**PROBLEM DESCRIPTION:** Please copy each line of the listing that includes the string "using".

**RECORDS TO PROCESS:**
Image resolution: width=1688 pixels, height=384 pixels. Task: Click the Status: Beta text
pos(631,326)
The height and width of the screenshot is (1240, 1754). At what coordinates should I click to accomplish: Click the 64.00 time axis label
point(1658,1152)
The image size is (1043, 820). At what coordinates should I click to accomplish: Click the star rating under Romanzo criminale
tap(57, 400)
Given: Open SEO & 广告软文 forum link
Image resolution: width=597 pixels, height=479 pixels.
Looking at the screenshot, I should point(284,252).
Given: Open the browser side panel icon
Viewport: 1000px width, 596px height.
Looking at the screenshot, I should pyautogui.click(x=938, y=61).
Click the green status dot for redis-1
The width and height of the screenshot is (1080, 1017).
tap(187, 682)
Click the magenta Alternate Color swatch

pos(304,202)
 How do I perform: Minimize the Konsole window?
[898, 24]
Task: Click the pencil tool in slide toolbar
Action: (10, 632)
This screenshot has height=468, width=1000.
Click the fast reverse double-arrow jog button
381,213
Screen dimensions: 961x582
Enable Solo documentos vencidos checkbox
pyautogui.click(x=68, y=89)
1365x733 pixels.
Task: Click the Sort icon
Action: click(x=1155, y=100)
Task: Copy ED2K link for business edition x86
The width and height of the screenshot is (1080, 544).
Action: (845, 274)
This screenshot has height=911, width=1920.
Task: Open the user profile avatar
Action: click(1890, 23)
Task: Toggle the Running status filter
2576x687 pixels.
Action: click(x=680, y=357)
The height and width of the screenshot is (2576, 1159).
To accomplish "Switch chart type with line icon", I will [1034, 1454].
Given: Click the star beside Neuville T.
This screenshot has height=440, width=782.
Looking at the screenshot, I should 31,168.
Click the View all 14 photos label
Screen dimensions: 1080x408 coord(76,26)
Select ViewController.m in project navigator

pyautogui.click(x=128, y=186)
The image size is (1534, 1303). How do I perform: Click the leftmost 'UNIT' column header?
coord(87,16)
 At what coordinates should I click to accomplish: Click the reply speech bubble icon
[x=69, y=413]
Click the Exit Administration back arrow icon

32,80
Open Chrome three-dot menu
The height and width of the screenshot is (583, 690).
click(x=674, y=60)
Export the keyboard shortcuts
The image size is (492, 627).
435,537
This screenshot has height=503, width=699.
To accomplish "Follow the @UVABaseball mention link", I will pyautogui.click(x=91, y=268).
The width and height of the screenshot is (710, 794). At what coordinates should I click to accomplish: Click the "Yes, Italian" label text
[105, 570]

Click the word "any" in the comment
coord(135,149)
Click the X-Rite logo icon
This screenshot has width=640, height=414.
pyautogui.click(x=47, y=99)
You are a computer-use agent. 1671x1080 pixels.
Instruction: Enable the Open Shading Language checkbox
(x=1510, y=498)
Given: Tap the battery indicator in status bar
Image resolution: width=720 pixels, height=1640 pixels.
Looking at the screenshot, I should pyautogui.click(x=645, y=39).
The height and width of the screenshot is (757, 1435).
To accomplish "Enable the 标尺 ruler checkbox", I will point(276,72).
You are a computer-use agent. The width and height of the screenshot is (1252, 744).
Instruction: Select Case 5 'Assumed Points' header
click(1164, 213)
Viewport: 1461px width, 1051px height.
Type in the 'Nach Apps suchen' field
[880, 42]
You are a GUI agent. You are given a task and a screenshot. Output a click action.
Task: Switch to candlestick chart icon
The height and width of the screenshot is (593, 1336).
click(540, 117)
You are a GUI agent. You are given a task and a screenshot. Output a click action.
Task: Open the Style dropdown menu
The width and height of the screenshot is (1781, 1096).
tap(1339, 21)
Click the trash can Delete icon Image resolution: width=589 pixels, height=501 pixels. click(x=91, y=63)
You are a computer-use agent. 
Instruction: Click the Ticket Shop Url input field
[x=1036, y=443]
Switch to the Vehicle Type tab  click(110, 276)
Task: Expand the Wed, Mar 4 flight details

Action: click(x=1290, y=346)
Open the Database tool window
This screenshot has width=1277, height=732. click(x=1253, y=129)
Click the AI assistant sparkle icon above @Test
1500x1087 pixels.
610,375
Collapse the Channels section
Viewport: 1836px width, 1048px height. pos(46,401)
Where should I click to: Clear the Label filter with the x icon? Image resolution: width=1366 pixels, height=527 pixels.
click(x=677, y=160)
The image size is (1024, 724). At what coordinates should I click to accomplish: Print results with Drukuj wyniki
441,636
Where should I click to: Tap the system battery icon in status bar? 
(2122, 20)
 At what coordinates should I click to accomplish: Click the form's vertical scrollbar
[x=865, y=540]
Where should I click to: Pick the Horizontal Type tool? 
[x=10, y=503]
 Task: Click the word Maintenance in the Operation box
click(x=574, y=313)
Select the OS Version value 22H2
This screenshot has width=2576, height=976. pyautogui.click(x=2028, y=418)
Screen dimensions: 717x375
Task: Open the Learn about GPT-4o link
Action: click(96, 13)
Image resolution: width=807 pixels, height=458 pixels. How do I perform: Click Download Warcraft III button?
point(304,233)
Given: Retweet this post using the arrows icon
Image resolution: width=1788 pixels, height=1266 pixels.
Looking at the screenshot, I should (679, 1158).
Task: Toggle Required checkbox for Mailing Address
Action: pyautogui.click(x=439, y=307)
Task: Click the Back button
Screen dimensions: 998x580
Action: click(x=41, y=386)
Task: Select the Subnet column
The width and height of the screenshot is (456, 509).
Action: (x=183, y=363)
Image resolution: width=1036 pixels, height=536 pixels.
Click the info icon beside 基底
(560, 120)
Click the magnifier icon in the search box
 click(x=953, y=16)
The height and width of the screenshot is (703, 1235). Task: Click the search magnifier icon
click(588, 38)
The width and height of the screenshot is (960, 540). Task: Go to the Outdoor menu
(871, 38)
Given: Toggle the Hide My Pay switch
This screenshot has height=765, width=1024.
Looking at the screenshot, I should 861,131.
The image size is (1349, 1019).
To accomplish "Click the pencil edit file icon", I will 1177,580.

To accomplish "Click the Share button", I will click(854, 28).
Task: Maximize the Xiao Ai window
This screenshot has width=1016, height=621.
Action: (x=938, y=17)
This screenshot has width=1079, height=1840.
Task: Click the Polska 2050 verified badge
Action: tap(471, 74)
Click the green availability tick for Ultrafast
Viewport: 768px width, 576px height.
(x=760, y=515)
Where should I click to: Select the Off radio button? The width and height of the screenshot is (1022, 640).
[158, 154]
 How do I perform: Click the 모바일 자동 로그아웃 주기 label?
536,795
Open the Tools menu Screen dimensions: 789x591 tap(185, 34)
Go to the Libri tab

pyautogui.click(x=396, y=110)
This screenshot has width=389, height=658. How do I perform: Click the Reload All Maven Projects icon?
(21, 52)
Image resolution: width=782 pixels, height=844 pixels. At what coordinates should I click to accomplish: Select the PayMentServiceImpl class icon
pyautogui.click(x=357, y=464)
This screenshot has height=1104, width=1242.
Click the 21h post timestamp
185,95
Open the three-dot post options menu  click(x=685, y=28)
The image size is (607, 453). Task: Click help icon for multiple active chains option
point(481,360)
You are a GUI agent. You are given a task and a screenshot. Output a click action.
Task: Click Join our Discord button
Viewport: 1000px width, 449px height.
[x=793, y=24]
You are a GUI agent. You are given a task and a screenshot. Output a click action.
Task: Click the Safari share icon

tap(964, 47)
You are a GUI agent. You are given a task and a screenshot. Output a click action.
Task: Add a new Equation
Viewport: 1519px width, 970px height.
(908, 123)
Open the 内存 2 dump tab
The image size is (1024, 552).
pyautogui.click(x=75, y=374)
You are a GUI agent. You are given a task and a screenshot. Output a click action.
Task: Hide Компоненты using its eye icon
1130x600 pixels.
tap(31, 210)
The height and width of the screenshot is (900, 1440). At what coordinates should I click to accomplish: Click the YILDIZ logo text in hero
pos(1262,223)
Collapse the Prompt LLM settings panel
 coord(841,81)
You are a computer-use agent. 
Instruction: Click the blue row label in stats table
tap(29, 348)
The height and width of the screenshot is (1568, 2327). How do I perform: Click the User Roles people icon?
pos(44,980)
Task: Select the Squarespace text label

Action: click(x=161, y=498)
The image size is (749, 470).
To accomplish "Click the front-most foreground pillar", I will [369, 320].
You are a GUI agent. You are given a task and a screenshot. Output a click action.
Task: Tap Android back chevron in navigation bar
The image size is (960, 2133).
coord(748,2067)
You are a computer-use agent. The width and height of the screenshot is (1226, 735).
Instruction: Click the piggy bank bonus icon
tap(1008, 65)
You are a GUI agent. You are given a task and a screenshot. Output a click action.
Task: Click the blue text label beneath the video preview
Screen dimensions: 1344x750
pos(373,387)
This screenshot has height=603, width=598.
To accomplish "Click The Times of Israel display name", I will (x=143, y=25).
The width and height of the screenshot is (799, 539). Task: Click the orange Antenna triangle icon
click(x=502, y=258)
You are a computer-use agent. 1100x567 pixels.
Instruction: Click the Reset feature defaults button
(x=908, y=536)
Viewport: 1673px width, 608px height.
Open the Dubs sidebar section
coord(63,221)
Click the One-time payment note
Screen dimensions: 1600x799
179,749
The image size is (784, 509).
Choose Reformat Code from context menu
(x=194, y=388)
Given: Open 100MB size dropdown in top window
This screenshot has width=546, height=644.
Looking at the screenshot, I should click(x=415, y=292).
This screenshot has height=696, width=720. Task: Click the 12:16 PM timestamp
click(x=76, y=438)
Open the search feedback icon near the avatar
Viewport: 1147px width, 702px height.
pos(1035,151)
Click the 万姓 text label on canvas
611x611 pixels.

**RESULT OF THE TASK:**
Given: Retweet this post using the arrows icon
Task: Hide Компоненты using its eye icon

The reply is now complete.